> [WORK ORDER] Please restate the material below word for word, from the first line through the one that contains "Task: Click the arrows icon of 突合処理", inclusive.

BEGIN DATASET RECORDS

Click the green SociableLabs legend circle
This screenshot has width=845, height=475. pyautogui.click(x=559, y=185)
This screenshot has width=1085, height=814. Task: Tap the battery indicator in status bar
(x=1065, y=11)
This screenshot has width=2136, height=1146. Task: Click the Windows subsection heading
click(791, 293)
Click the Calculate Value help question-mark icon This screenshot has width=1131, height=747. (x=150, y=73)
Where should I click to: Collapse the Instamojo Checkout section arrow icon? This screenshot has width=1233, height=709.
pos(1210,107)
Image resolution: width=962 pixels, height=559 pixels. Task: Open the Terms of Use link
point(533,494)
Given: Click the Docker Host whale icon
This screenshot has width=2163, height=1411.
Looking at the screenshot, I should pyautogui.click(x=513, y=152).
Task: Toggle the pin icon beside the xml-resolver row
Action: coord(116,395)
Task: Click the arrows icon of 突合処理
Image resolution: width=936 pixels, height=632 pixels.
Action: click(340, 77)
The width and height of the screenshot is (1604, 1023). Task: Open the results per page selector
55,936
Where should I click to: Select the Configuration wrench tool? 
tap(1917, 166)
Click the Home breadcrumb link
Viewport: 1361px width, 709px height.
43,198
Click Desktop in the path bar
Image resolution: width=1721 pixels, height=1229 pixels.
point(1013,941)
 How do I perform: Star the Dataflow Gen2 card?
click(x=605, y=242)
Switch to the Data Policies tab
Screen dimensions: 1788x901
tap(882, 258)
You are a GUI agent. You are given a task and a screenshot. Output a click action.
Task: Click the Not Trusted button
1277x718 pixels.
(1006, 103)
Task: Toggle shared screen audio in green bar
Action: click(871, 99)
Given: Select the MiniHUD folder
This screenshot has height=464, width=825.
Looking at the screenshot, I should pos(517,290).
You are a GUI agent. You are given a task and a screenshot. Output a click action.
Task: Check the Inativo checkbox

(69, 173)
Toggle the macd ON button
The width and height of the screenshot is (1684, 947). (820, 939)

END DATASET RECORDS

> [OUTPUT FOR THIS EXERCISE]
Click the green SociableLabs legend circle
This screenshot has width=845, height=475. pyautogui.click(x=559, y=185)
This screenshot has width=1085, height=814. Task: Tap the battery indicator in status bar
(x=1065, y=11)
This screenshot has width=2136, height=1146. Task: Click the Windows subsection heading
click(791, 293)
Click the Calculate Value help question-mark icon This screenshot has width=1131, height=747. (x=150, y=73)
Where should I click to: Collapse the Instamojo Checkout section arrow icon? This screenshot has width=1233, height=709.
pos(1210,107)
Image resolution: width=962 pixels, height=559 pixels. Task: Open the Terms of Use link
point(533,494)
Given: Click the Docker Host whale icon
This screenshot has width=2163, height=1411.
Looking at the screenshot, I should pyautogui.click(x=513, y=152).
Task: Toggle the pin icon beside the xml-resolver row
Action: coord(116,395)
Task: Click the arrows icon of 突合処理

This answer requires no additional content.